━━━━━ Extrait choisi

COUR D’APPEL DE ROUEN

CHAMBRE DE LA PROXIMITÉ

ARRET DU 19 AVRIL 2012

DÉCISION DÉFÉRÉE :

Jugement du JUGE DE L’EXECUTION D’EVREUX du 10 Août 2011

APPELANTE :

XXX

XXX

XXX

Représentée pa la SCP COLIN VOINCHET RADIGUET ENAULT, avoués près la Cour,

puis Me Yannick ENAULT, avocat au barreau de ROUEN, avocat postulant et Me Sébastien CAP, avocat au barreau de PARIS, avocat plaidant

INTIMEE :

SARL SORELIS

XXX

XXX

Représentée par la SCP DUVAL BART

puis assistée de Me Céline BART, avocat au barreau de ROUEN, avocat postulant et

Me Nathalie PEYRON, avocat au barreau de PARIS, avocat plaidant

COMPOSITION DE LA COUR :

En application des dispositions des articles 786 et 910 du Code de procédure civile, l’affaire a été plaidée et débattue à l’audience du 12 Mars 2012 sans opposition des avocats devant Madame PLANCHON, Président, rapporteur, en présence de Madame AUBLIN-MICHEL, Conseiller, a été entendue en son rapport oral de la procédure avant plaidoiries

Le magistrat rapporteur a rendu compte des plaidoiries dans le délibéré de la Cour composée de :

Madame PLANCHON, Président

Madame PRUDHOMME, Conseiller

Madame AUBLIN-MICHEL, Conseiller

GREFFIER LORS DES DEBATS :

Mme LOUE-NAZE, Greffier

DEBATS :

A l’audience publique du 12 Mars 2012, où l’affaire a été mise en délibéré au 19 Avril 2012

ARRET :

CONTRADICTOIRE

Prononcé publiquement le 19 Avril 2012, par mise à disposition de l’arrêt au greffe de la Cour, les parties en ayant été préalablement avisées dans les conditions prévues au deuxième alinéa de l’article 450 du Code de procédure civile,

signé par Madame PLANCHON, Président et par Mme NOEL-DAZY, Greffier présent à cette audience.

*

* *

FAITS ET PROCEDURE

La société BLOC SYSTEME EQUIPEMENT X s’est vu confier des travaux de rénovation au sein de la clinique XXX à XXX.

Suivant bons de commande en date des 9 et 16/07/2010 cette dernière a sous traité à la société SORELIS la réfection totale de la chaufferie pour un montant de 140.000 euros HT, et la réfection partielle de la climatisation de deux blocs opératoires pour un montant de 105.333 euros HT.

La société X a versé un acompte de 30% d’un montant de 83510,70 € le 12/08/2010.

Par lettre recommandée avec accusé de réception en date du 29/10/2010 la société SORELIS a mis la société X en demeure de régler le solde de ses factures.

Par ordonnance du 8 mars 2011 le Juge de l’exécution du Tribunal de grande instance d’Evreux a autorisé la société SORELIS à diligenter une saisie-conservatoire sur le compte bancaire de la société X pour un montant de 180.652,07 euros.

━━━━━━━━━━

-- Exercices proposés --
1. D'après l'extrait choisi, pour quel montant hors taxes la réfection totale de la chaufferie a-t-elle été sous-traitée à la société SORELIS ?
2. Poursuivez l'extrait choisi, tiré de l'arrêt de la cour d'appel de Rouen, à la suite de sa dernière phrase.

━━━━━ Données sources

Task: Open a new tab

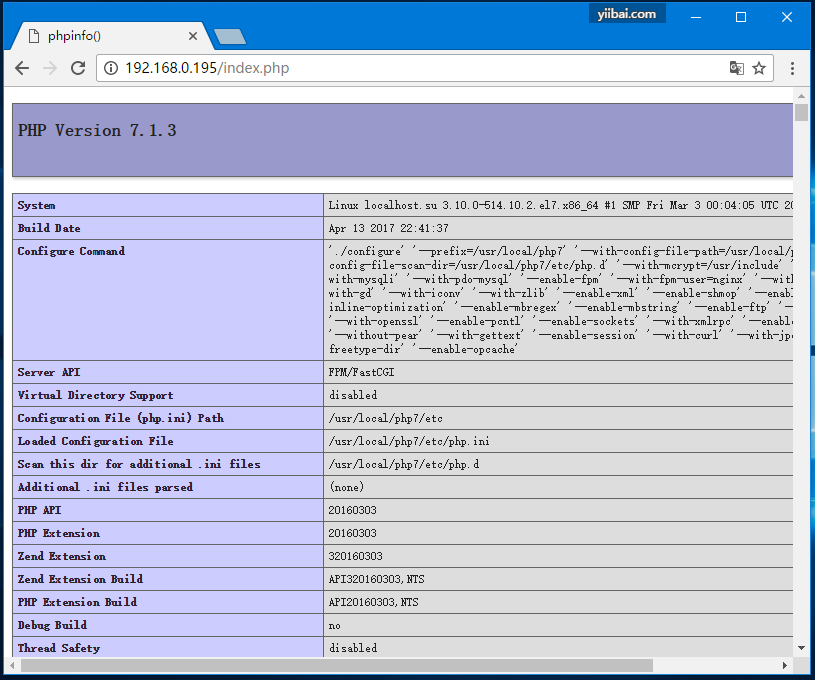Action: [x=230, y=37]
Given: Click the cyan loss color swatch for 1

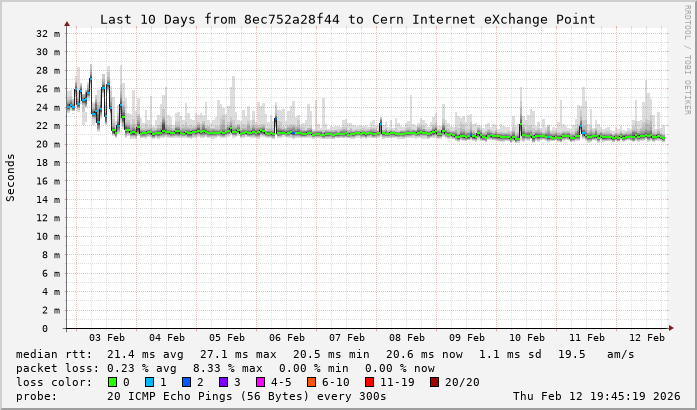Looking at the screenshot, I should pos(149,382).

━━━━━━━━━━

-- Réponses attendues --
1. 140.000 euros HT.

2.
Par acte d’huissier du 7/04/2011 la société SORELIS a fait pratiquer une saisie conservatoire entre les mains de la CRCA de Magny En Vexin au préjudice de la société X pour obtenir paiement de la somme de 180207,30 €.

La saisie a immobilisé la somme de 136972,52 € dont le compte était créditeur.

Par acte d’huissier du 10/05/2011 la société X a fait assigner la société SORELIS devant le Juge de l’exécution d’Evreux aux fins de voir ordonner la mainlevée de la saisie en ce que la créance de 180.207,30 euros n’est pas fondée en son principe, et en ce qu’il n’y a pas de circonstances susceptibles d’en menacer le recouvrement .

Par jugement en date du 10 août 2011 le Juge de l’exécution près le Tribunal de grande instance d’Evreux a:

— Validé la saisie-conservatoire du 8 mars 2011 pour un montant de 100.000 euros,

— Débouté les parties de toute autre demande,

— Dit n’y avoir lieu à application de l’article 700 du Code de procédure civile,

— Condamné la société X aux dépens.

La Cour d’appel a été saisie selon déclaration de la société X en date du 17 août 2011.

Dans ses dernières conclusions signifiées le 15 novembre 2011 et expressément visées, la société X demande à la Cour de:

— infirmer le jugement du 10 août 2011,

— ordonner la mainlevée totale de la saisie conservatoire,

— condamner la société SORELIS à lui payer la somme de 5.095 euros en réparation des préjudices que la saisie lui a causés,

— condamner la société SORELIS à lui payer la somme de 2.000 euros au titre de l’article 700 du Code de procédure civile,

— condamner la société SORELIS aux entiers dépens de première instance et d’appel qui seront recouvrés en vertu des dispositions de l’article 699 du Code de procédure civile.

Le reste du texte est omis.